_WORK INSTRUCTION_.
The data are to be restated in full, exactly as presented.

_PROVIDED RECORDS_.
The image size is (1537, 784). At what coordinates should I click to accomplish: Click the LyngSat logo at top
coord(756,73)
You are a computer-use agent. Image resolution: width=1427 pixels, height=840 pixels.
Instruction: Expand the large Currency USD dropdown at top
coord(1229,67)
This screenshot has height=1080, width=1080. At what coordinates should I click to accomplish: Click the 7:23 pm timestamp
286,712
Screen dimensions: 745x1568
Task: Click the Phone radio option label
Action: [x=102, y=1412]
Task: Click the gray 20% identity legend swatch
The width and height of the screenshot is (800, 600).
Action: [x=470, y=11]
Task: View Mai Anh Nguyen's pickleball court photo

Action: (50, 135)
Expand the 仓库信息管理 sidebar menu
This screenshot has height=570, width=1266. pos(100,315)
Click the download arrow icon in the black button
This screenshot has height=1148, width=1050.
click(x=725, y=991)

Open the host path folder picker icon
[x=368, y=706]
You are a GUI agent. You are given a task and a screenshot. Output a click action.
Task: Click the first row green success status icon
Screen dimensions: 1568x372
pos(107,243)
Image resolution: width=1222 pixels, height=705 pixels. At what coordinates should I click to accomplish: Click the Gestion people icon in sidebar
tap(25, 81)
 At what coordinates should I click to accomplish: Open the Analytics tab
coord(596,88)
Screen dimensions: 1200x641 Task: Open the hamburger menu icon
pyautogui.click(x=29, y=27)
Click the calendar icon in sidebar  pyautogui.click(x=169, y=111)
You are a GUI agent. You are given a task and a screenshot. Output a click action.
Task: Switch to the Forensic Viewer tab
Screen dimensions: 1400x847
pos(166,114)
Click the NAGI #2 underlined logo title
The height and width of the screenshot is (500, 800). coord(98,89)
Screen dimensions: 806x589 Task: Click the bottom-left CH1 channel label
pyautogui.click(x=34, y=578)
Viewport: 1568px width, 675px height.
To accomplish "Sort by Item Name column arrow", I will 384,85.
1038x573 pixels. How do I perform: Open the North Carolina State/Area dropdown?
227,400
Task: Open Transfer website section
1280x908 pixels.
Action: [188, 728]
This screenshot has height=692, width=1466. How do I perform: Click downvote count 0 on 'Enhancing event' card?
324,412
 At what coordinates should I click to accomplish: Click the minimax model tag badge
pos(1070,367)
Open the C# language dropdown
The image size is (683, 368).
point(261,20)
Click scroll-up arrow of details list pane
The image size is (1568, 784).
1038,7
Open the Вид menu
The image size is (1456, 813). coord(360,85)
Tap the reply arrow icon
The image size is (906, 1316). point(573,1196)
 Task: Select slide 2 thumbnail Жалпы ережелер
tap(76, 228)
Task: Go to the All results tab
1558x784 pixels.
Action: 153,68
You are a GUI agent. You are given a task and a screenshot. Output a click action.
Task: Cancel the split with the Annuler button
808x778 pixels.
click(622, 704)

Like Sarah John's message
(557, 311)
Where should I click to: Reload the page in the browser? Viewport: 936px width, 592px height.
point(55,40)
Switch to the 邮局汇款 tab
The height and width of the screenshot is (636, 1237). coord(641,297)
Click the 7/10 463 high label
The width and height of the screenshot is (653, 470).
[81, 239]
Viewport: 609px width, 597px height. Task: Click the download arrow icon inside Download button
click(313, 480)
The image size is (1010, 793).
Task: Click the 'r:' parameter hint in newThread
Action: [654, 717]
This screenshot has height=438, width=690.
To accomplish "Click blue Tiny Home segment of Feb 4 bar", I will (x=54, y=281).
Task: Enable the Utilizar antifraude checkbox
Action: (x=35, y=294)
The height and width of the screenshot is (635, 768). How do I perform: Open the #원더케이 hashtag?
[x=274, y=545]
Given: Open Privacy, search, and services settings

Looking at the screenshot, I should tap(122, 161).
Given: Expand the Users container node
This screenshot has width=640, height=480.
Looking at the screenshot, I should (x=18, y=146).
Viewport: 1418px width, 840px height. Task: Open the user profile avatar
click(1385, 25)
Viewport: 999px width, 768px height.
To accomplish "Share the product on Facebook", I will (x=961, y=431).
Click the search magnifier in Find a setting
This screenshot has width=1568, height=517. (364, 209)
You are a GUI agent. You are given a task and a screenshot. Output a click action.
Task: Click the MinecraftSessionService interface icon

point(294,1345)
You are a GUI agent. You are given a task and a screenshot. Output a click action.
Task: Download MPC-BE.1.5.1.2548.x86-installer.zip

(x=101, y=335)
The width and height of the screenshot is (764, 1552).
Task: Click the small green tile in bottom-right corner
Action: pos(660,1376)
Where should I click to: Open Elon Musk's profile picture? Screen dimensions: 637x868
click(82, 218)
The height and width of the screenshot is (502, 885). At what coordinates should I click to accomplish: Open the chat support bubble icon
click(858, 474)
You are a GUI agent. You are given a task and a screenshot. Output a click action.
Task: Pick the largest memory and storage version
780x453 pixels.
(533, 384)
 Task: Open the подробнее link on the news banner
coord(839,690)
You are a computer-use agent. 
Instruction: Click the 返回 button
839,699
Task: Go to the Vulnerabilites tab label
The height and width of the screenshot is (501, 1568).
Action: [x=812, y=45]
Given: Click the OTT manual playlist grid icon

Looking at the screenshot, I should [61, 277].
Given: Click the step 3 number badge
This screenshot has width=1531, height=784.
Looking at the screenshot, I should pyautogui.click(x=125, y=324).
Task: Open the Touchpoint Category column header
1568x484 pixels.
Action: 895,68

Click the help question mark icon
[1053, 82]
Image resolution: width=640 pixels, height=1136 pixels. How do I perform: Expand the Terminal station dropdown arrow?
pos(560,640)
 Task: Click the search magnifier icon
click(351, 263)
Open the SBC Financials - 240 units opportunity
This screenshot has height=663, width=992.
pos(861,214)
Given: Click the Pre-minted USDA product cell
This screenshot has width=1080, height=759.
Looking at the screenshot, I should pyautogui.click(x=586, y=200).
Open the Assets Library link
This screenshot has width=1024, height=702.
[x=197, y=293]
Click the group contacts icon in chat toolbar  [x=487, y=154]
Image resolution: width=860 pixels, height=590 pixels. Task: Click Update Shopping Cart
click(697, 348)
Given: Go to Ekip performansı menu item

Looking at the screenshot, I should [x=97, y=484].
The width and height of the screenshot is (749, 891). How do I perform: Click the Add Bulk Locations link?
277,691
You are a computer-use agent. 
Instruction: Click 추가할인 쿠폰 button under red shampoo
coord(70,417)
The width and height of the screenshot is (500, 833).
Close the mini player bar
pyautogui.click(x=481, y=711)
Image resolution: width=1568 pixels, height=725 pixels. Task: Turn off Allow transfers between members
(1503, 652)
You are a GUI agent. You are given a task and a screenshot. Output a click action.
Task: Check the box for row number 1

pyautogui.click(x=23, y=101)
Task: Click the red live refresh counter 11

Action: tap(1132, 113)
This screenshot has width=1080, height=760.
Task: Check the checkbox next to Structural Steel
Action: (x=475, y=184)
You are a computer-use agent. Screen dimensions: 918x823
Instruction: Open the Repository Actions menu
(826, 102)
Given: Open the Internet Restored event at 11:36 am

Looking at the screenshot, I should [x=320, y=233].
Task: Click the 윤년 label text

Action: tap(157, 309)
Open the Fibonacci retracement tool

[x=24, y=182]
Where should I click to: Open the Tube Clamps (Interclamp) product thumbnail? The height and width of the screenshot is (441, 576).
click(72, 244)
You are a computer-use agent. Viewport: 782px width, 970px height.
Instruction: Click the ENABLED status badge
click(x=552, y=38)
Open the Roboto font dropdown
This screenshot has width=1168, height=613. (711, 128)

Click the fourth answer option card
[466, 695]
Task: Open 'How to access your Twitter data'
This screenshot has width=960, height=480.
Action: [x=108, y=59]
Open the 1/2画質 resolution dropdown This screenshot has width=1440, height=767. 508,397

_REPLY TO THE TASK_.
The image size is (1537, 784). At what coordinates should I click to accomplish: Click the LyngSat logo at top
coord(756,73)
You are a computer-use agent. Image resolution: width=1427 pixels, height=840 pixels.
Instruction: Expand the large Currency USD dropdown at top
coord(1229,67)
This screenshot has height=1080, width=1080. At what coordinates should I click to accomplish: Click the 7:23 pm timestamp
286,712
Screen dimensions: 745x1568
Task: Click the Phone radio option label
Action: [x=102, y=1412]
Task: Click the gray 20% identity legend swatch
The width and height of the screenshot is (800, 600).
Action: [x=470, y=11]
Task: View Mai Anh Nguyen's pickleball court photo

Action: (50, 135)
Expand the 仓库信息管理 sidebar menu
This screenshot has height=570, width=1266. pos(100,315)
Click the download arrow icon in the black button
This screenshot has height=1148, width=1050.
click(x=725, y=991)

Open the host path folder picker icon
[x=368, y=706]
You are a GUI agent. You are given a task and a screenshot. Output a click action.
Task: Click the first row green success status icon
Screen dimensions: 1568x372
pos(107,243)
Image resolution: width=1222 pixels, height=705 pixels. At what coordinates should I click to accomplish: Click the Gestion people icon in sidebar
tap(25, 81)
 At what coordinates should I click to accomplish: Open the Analytics tab
coord(596,88)
Screen dimensions: 1200x641 Task: Open the hamburger menu icon
pyautogui.click(x=29, y=27)
Click the calendar icon in sidebar  pyautogui.click(x=169, y=111)
You are a GUI agent. You are given a task and a screenshot. Output a click action.
Task: Switch to the Forensic Viewer tab
Screen dimensions: 1400x847
pos(166,114)
Click the NAGI #2 underlined logo title
The height and width of the screenshot is (500, 800). coord(98,89)
Screen dimensions: 806x589 Task: Click the bottom-left CH1 channel label
pyautogui.click(x=34, y=578)
Viewport: 1568px width, 675px height.
To accomplish "Sort by Item Name column arrow", I will 384,85.
1038x573 pixels. How do I perform: Open the North Carolina State/Area dropdown?
227,400
Task: Open Transfer website section
1280x908 pixels.
Action: [188, 728]
This screenshot has height=692, width=1466. How do I perform: Click downvote count 0 on 'Enhancing event' card?
324,412
 At what coordinates should I click to accomplish: Click the minimax model tag badge
pos(1070,367)
Open the C# language dropdown
The image size is (683, 368).
point(261,20)
Click scroll-up arrow of details list pane
The image size is (1568, 784).
1038,7
Open the Вид menu
The image size is (1456, 813). coord(360,85)
Tap the reply arrow icon
The image size is (906, 1316). point(573,1196)
 Task: Select slide 2 thumbnail Жалпы ережелер
tap(76, 228)
Task: Go to the All results tab
1558x784 pixels.
Action: 153,68
You are a GUI agent. You are given a task and a screenshot. Output a click action.
Task: Cancel the split with the Annuler button
808x778 pixels.
click(622, 704)

Like Sarah John's message
(557, 311)
Where should I click to: Reload the page in the browser? Viewport: 936px width, 592px height.
point(55,40)
Switch to the 邮局汇款 tab
The height and width of the screenshot is (636, 1237). coord(641,297)
Click the 7/10 463 high label
The width and height of the screenshot is (653, 470).
[81, 239]
Viewport: 609px width, 597px height. Task: Click the download arrow icon inside Download button
click(313, 480)
The image size is (1010, 793).
Task: Click the 'r:' parameter hint in newThread
Action: [654, 717]
This screenshot has height=438, width=690.
To accomplish "Click blue Tiny Home segment of Feb 4 bar", I will (x=54, y=281).
Task: Enable the Utilizar antifraude checkbox
Action: (x=35, y=294)
The height and width of the screenshot is (635, 768). How do I perform: Open the #원더케이 hashtag?
[x=274, y=545]
Given: Open Privacy, search, and services settings

Looking at the screenshot, I should tap(122, 161).
Given: Expand the Users container node
This screenshot has width=640, height=480.
Looking at the screenshot, I should (x=18, y=146).
Viewport: 1418px width, 840px height. Task: Open the user profile avatar
click(1385, 25)
Viewport: 999px width, 768px height.
To accomplish "Share the product on Facebook", I will (x=961, y=431).
Click the search magnifier in Find a setting
This screenshot has width=1568, height=517. (364, 209)
You are a GUI agent. You are given a task and a screenshot. Output a click action.
Task: Click the MinecraftSessionService interface icon

point(294,1345)
You are a GUI agent. You are given a task and a screenshot. Output a click action.
Task: Download MPC-BE.1.5.1.2548.x86-installer.zip

(x=101, y=335)
The width and height of the screenshot is (764, 1552).
Task: Click the small green tile in bottom-right corner
Action: pos(660,1376)
Where should I click to: Open Elon Musk's profile picture? Screen dimensions: 637x868
click(82, 218)
The height and width of the screenshot is (502, 885). At what coordinates should I click to accomplish: Open the chat support bubble icon
click(858, 474)
You are a GUI agent. You are given a task and a screenshot. Output a click action.
Task: Pick the largest memory and storage version
780x453 pixels.
(533, 384)
 Task: Open the подробнее link on the news banner
coord(839,690)
You are a computer-use agent. 
Instruction: Click the 返回 button
839,699
Task: Go to the Vulnerabilites tab label
The height and width of the screenshot is (501, 1568).
Action: [x=812, y=45]
Given: Click the OTT manual playlist grid icon

Looking at the screenshot, I should [61, 277].
Given: Click the step 3 number badge
This screenshot has width=1531, height=784.
Looking at the screenshot, I should pyautogui.click(x=125, y=324).
Task: Open the Touchpoint Category column header
1568x484 pixels.
Action: 895,68

Click the help question mark icon
[1053, 82]
Image resolution: width=640 pixels, height=1136 pixels. How do I perform: Expand the Terminal station dropdown arrow?
pos(560,640)
 Task: Click the search magnifier icon
click(351, 263)
Open the SBC Financials - 240 units opportunity
This screenshot has height=663, width=992.
pos(861,214)
Given: Click the Pre-minted USDA product cell
This screenshot has width=1080, height=759.
Looking at the screenshot, I should pyautogui.click(x=586, y=200).
Open the Assets Library link
This screenshot has width=1024, height=702.
[x=197, y=293]
Click the group contacts icon in chat toolbar  [x=487, y=154]
Image resolution: width=860 pixels, height=590 pixels. Task: Click Update Shopping Cart
click(697, 348)
Given: Go to Ekip performansı menu item

Looking at the screenshot, I should [x=97, y=484].
The width and height of the screenshot is (749, 891). How do I perform: Click the Add Bulk Locations link?
277,691
You are a computer-use agent. 
Instruction: Click 추가할인 쿠폰 button under red shampoo
coord(70,417)
The width and height of the screenshot is (500, 833).
Close the mini player bar
pyautogui.click(x=481, y=711)
Image resolution: width=1568 pixels, height=725 pixels. Task: Turn off Allow transfers between members
(1503, 652)
You are a GUI agent. You are given a task and a screenshot. Output a click action.
Task: Check the box for row number 1

pyautogui.click(x=23, y=101)
Task: Click the red live refresh counter 11

Action: tap(1132, 113)
This screenshot has width=1080, height=760.
Task: Check the checkbox next to Structural Steel
Action: (x=475, y=184)
You are a computer-use agent. Screen dimensions: 918x823
Instruction: Open the Repository Actions menu
(826, 102)
Given: Open the Internet Restored event at 11:36 am

Looking at the screenshot, I should [x=320, y=233].
Task: Click the 윤년 label text

Action: tap(157, 309)
Open the Fibonacci retracement tool

[x=24, y=182]
Where should I click to: Open the Tube Clamps (Interclamp) product thumbnail? The height and width of the screenshot is (441, 576).
click(72, 244)
You are a computer-use agent. Viewport: 782px width, 970px height.
Instruction: Click the ENABLED status badge
click(x=552, y=38)
Open the Roboto font dropdown
This screenshot has width=1168, height=613. (711, 128)

Click the fourth answer option card
[466, 695]
Task: Open 'How to access your Twitter data'
This screenshot has width=960, height=480.
Action: [x=108, y=59]
Open the 1/2画質 resolution dropdown This screenshot has width=1440, height=767. 508,397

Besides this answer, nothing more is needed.